Printer-friendly versionPrinter-friendly versionPDF versionPDF version

In re Interest of Violet T.

Caselaw No.
286 Neb. 949
Filed on
Friday, November 22, 2013

SUMMARY: A Nebraska juvenile court does not have jurisdiction of a newborn child who was born in Nebraska but immediately went to live with relatives in Iowa prior to a petition being filed. 

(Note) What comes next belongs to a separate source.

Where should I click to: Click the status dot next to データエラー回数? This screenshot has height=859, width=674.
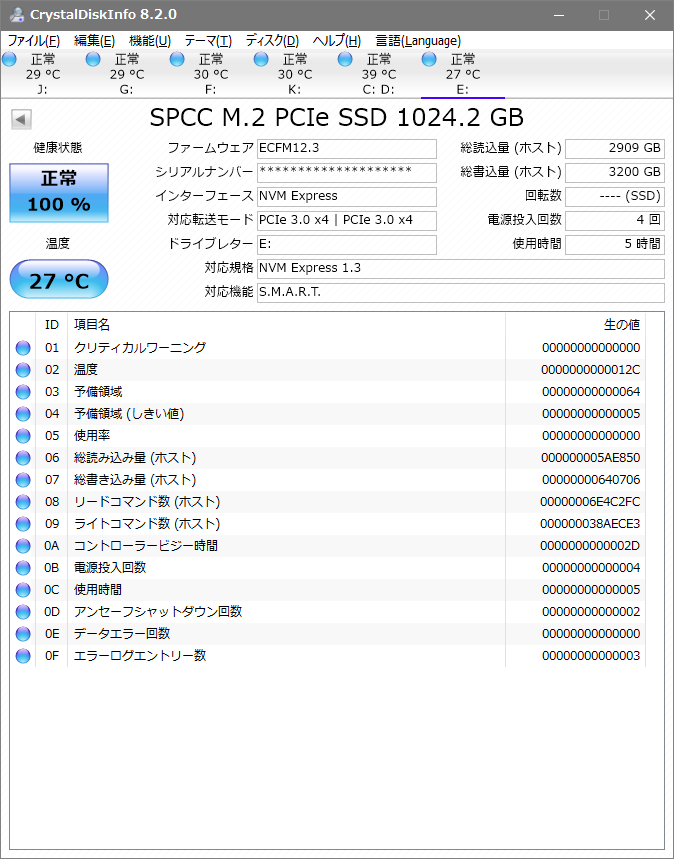pyautogui.click(x=23, y=633)
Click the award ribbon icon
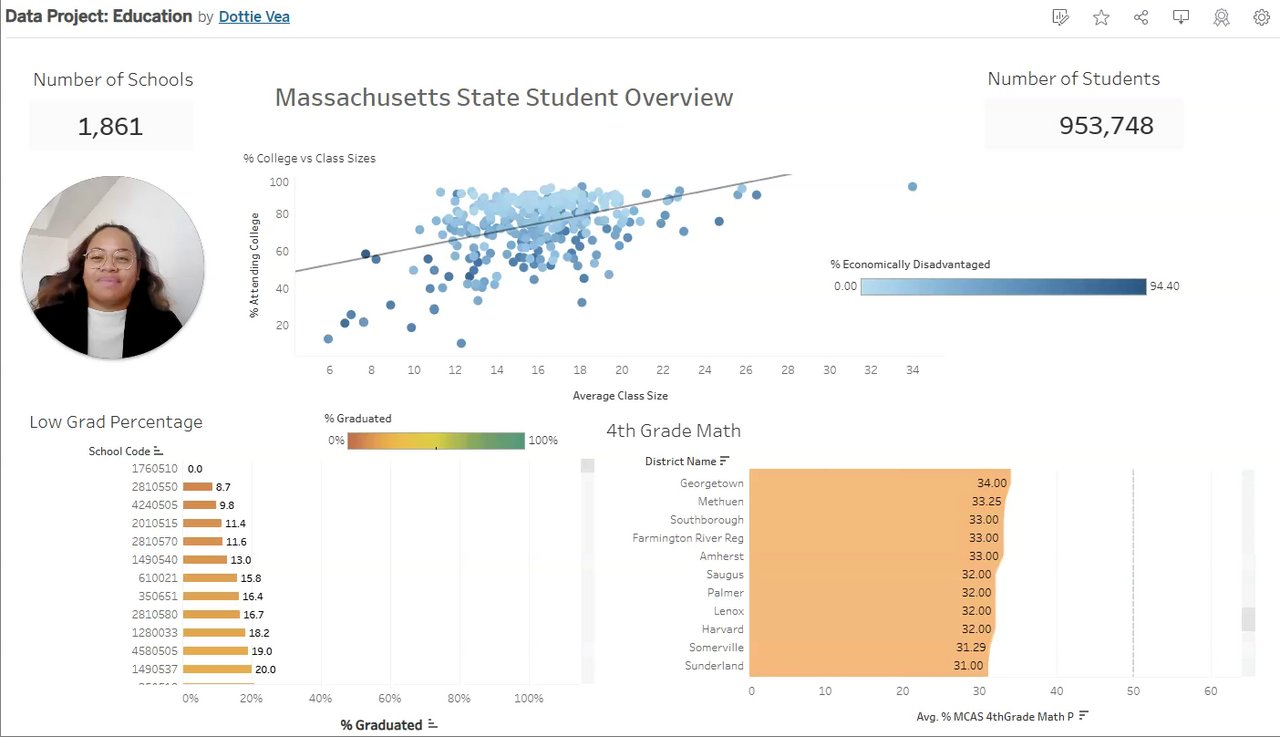This screenshot has height=737, width=1280. pyautogui.click(x=1221, y=17)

Violet was born in Douglas County in November 2012 to Abigael, who tested positive for methamphetamine, admitted to use during pregnancy and stated she was not prepared to care for an infant. Violet was discharged from the hospital a few days later and taken to live with relatives in Iowa, where she has remained. On November 16, 2012, the State filed a petition alleging Violet to be within the meaning of N.R.S. 43-247(3)(a). At a hearing on November 21, 2012, Abigael moved to dismiss the proceedings for lack of jurisdiction, as Violet had never lived in Nebraska. On December 3, 2012, the State filed an amended petition that included “born” and “domiciled” in the allegation, and requested temporary custody of Violet, which the court granted. At a December 10, 2012, hearing, Abigael and DHHS again requested dismissal based on lack of subject matter jurisdiction and improper venue. The juvenile court found that Violet was born in Douglas County but went to live in Iowa prior to the filing of the petition and, on January 2, 2013, dismissed the petition for lack of subject matter jurisdiction. The State appealed.

The Nebraska Supreme Court affirmed the juvenile court’s dismissal. The Supreme Court noted its prior holdings that the jurisdiction of a state in such a matter “arises out of the power that every sovereignty possesses as parens patriae to every child within its borders to determine the status and the custody.” 286 Neb. at 953 (quoting Jones v. State, 175 Neb. 711, 717, 123 N.W.2d 633, 637 (1963)(emphasis supplied by current opinion)). In this case, Violet was born in Nebraska but was no longer within its borders by the time the petition was filed and has never lived anywhere else but Iowa. The Supreme Court further noted that the county attorney only has authority under N.R.S. 43-274(1) to file petitions when “having knowledge of a juvenile in his or her county.“ Finally, the Supreme Court found that the Uniform Child Custody Jurisdiction and Enforcement Act (UCCJEA) did not establish jurisdiction under the provision that “[T]his state is the home state of the child on the date of commencement…or…within six months before….” because Nebraska had never been a “home state” for Violet.